-- Available data follows --

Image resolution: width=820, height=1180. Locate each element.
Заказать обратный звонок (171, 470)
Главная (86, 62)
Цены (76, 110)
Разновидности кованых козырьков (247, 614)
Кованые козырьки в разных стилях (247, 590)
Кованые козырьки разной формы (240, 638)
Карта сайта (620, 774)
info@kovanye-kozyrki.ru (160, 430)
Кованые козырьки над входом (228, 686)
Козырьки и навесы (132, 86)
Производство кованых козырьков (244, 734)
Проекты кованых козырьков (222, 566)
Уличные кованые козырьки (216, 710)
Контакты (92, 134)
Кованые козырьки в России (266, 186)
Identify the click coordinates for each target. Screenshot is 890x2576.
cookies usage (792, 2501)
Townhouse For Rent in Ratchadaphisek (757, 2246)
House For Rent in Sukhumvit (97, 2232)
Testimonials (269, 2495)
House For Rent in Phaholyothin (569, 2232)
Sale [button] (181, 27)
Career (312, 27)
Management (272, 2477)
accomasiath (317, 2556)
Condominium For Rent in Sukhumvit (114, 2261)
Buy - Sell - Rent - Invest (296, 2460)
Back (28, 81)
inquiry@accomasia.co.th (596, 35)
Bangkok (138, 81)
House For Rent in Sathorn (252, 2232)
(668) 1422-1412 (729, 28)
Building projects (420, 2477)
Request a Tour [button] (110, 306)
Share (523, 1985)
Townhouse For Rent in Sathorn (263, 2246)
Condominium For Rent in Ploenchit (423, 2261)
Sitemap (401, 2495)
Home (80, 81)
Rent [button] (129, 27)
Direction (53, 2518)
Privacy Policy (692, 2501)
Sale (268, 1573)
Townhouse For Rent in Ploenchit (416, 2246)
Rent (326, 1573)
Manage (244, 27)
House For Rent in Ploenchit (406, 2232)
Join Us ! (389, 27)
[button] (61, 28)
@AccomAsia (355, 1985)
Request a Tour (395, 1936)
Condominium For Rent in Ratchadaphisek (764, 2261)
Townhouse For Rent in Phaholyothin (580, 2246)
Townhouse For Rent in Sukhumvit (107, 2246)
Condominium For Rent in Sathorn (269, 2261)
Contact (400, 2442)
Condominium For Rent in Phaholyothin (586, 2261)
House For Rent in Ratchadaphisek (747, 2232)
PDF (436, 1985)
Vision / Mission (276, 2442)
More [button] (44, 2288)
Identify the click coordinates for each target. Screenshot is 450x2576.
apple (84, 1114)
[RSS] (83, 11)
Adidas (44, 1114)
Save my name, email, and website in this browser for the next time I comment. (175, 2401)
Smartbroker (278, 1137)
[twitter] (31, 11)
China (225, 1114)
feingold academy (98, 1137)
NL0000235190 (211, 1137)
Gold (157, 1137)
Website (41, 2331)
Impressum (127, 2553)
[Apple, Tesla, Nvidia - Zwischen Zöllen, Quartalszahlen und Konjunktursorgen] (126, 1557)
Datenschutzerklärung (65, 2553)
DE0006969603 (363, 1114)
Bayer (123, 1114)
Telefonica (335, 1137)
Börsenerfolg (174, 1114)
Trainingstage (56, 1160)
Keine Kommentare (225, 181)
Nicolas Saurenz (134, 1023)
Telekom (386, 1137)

-- Available data concluded --

- [Your goal]: Take the material above and transcribe all of it exactly.

- [Task solution]:
Image resolution: width=820, height=1180. Locate each element.
Заказать обратный звонок (171, 470)
Главная (86, 62)
Цены (76, 110)
Разновидности кованых козырьков (247, 614)
Кованые козырьки в разных стилях (247, 590)
Кованые козырьки разной формы (240, 638)
Карта сайта (620, 774)
info@kovanye-kozyrki.ru (160, 430)
Кованые козырьки над входом (228, 686)
Козырьки и навесы (132, 86)
Производство кованых козырьков (244, 734)
Проекты кованых козырьков (222, 566)
Уличные кованые козырьки (216, 710)
Контакты (92, 134)
Кованые козырьки в России (266, 186)
Identify the click coordinates for each target. Screenshot is 890x2576.
cookies usage (792, 2501)
Townhouse For Rent in Ratchadaphisek (757, 2246)
House For Rent in Sukhumvit (97, 2232)
Testimonials (269, 2495)
House For Rent in Phaholyothin (569, 2232)
Sale [button] (181, 27)
Career (312, 27)
Management (272, 2477)
accomasiath (317, 2556)
Condominium For Rent in Sukhumvit (114, 2261)
Buy - Sell - Rent - Invest (296, 2460)
Back (28, 81)
inquiry@accomasia.co.th (596, 35)
Bangkok (138, 81)
House For Rent in Sathorn (252, 2232)
(668) 1422-1412 (729, 28)
Building projects (420, 2477)
Request a Tour [button] (110, 306)
Share (523, 1985)
Townhouse For Rent in Sathorn (263, 2246)
Condominium For Rent in Ploenchit (423, 2261)
Sitemap (401, 2495)
Home (80, 81)
Rent [button] (129, 27)
Direction (53, 2518)
Privacy Policy (692, 2501)
Sale (268, 1573)
Townhouse For Rent in Ploenchit (416, 2246)
Rent (326, 1573)
Manage (244, 27)
House For Rent in Ploenchit (406, 2232)
Join Us ! (389, 27)
[button] (61, 28)
@AccomAsia (355, 1985)
Request a Tour (395, 1936)
Condominium For Rent in Ratchadaphisek (764, 2261)
Townhouse For Rent in Phaholyothin (580, 2246)
Townhouse For Rent in Sukhumvit (107, 2246)
Condominium For Rent in Sathorn (269, 2261)
Contact (400, 2442)
Condominium For Rent in Phaholyothin (586, 2261)
House For Rent in Ratchadaphisek (747, 2232)
PDF (436, 1985)
Vision / Mission (276, 2442)
More [button] (44, 2288)
Identify the click coordinates for each target. Screenshot is 450x2576.
apple (84, 1114)
[RSS] (83, 11)
Adidas (44, 1114)
Save my name, email, and website in this browser for the next time I comment. (175, 2401)
Smartbroker (278, 1137)
[twitter] (31, 11)
China (225, 1114)
feingold academy (98, 1137)
NL0000235190 (211, 1137)
Gold (157, 1137)
Website (41, 2331)
Impressum (127, 2553)
[Apple, Tesla, Nvidia - Zwischen Zöllen, Quartalszahlen und Konjunktursorgen] (126, 1557)
Datenschutzerklärung (65, 2553)
DE0006969603 (363, 1114)
Bayer (123, 1114)
Telefonica (335, 1137)
Börsenerfolg (174, 1114)
Trainingstage (56, 1160)
Keine Kommentare (225, 181)
Nicolas Saurenz (134, 1023)
Telekom (386, 1137)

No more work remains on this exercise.